Le Gabon lance un audit exhaustif de ses permis aurifères pour une filière transparente

Dès le 16 juillet 2026, le ministère gabonais des Mines mettra en œuvre une vaste opération de contrôle et de régularisation visant l’intégralité des titres d’exploitation aurifère. Cette initiative d’envergure marque une reprise en main décisive par l’État d’un secteur historiquement caractérisé par son opacité.

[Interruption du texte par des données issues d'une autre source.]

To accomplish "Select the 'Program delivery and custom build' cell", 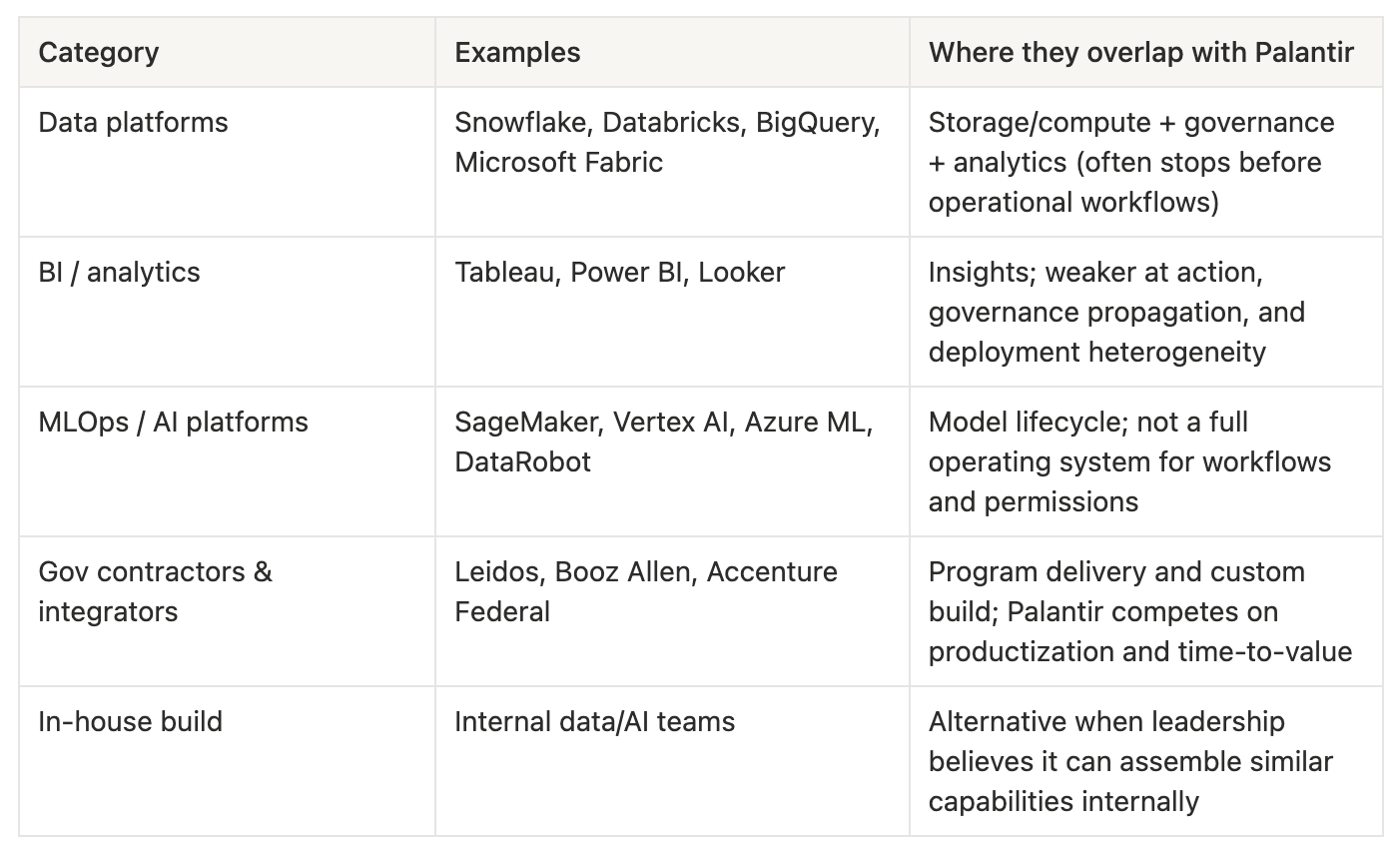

Désormais, aucune entité opérant dans le domaine ne pourra échapper à cet examen minutieux. Les sociétés d’exploration minière, tout comme les entreprises d’exploitation, devront se présenter devant une commission spécialement constituée. Au programme de cette revue détaillée : une vérification approfondie de leurs dossiers administratifs, une évaluation de la viabilité technique de leurs chantiers, et une analyse rigoureuse de leur situation financière.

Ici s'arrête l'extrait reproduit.